Для той же цели Иероним присоединил к изучению языка еврейского и халдейский. Здесь он не менее встретил трудностей, и сам сознается, чего стоило ему понять книгу пророка Даниила, написанную на языке халдейском, хотя и еврейскими буквами. С этой-то поры пробудилась в нем охота и расположение к тем важным занятиям в изъяснении и переводе Св. Писания, которым он впоследствии посвятил себя с таким успехом для блага Церкви.

Миновала борьба с плотью, настала другая — с пристрастием к языческим писателям. Принесши с собою в пустыню халцидскую любимую свою библиотеку, состоящую по большей части из творений языческих писателей, Иероним в свободные часы от иноческих подвигов, после ночей, проведенных в молитве и слезах, после долгих размышлений о слове Божьем, с жадностью принимался за чтение греческих и римских классиков; и речь пророческая казалась ему тогда уже грубою для вкуса, изнеженного красотами этих писателей. Сознание о таком преступном смешении божественного с человеческим сильно возмущало душу благочестивого подвижника; началась опять борьба с самим собою, борьба, вызывавшая тяжкие вздохи об этой тайной склонности сердца. "Несчастный! я, который занимался Цицероном, я постился! После частых всенощных бдений, после слез, которые заставляли меня проливать память о грехах прошедших, я брал в руки Платона! Если иногда, приходя в себя, я начинал читать пророков, их язык казался мне необработанный и жестким, и своими слепыми очами не видя света, я вменял это в вину не очам, а солнцу!" И как велика сила страстных увлечений! И при сознании их гибельного действия на нас, нередко против собственной воли и в тоже время с каким-то странным удовольствием, мы опять передаемся в жертву им. Долго колебался таким образом Иероним, не находя в себе сил остановить свое обольщение; вдруг один особенный случай надолго устранил его.

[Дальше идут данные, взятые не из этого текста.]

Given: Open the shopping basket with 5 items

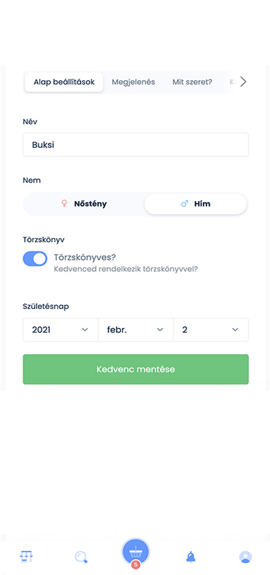Looking at the screenshot, I should 136,552.
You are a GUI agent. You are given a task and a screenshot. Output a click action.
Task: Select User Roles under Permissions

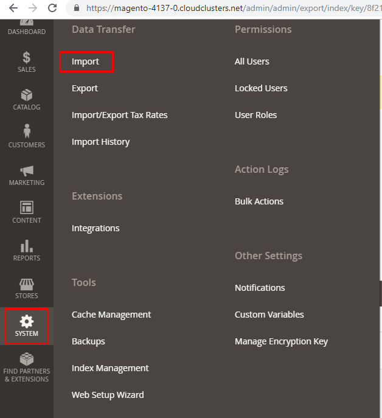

"Во время Четыредесятницы (так описывает этот случай сам Иероним), жестокая горячка так овладела моим истощенным телом, что, казалось, расторгала все болезненные члены его. Холодное тело, едва заметное биение сердца свидетельствовали о скорой смерти, и окружавшие готовились к погребению. В это время я представлен был пред лице Судии, окруженного таким блеском и величием, что я пал на землю, будучи не в силах смотреть вверх. На вопрос, какого я исповедания, я отвечал, что я христианин. Тогда Судия возразил, — ты обманываешься, ты цицеронист, а не христианин, ибо творения Цицерона совершенно овладели твоим сердцем. Потом я осужден был принять жестокое телесное наказание от рук ангелов; — воспоминание об этом оставило в душе моей такое сильное впечатление, что и после болезни долго лежало во мне горькое сознание своей вины. Я тогда же пред лицом Судии дал клятвенный обет не читать впредь книг языческих писателей. Пробудившись, я, к великому удивлению всех, открываю глаза, но увлаженные таким дождем слез, что своею скорбью я убедил бы (в том, что со мною случилось) самых неверных. И это не было только сновидение, или одно из тех летучих грез, которые часто обольщают нас. Свидетельствуюсь тем седалищем, пред которым я был простерт; свидетельствуюсь тем страшным судом, пред которым я трепетал. Ах! не приведи Бог быть в подобном испытании! И после того я читал с таким прилежанием божественные писания, с каким пред тем творения языческие".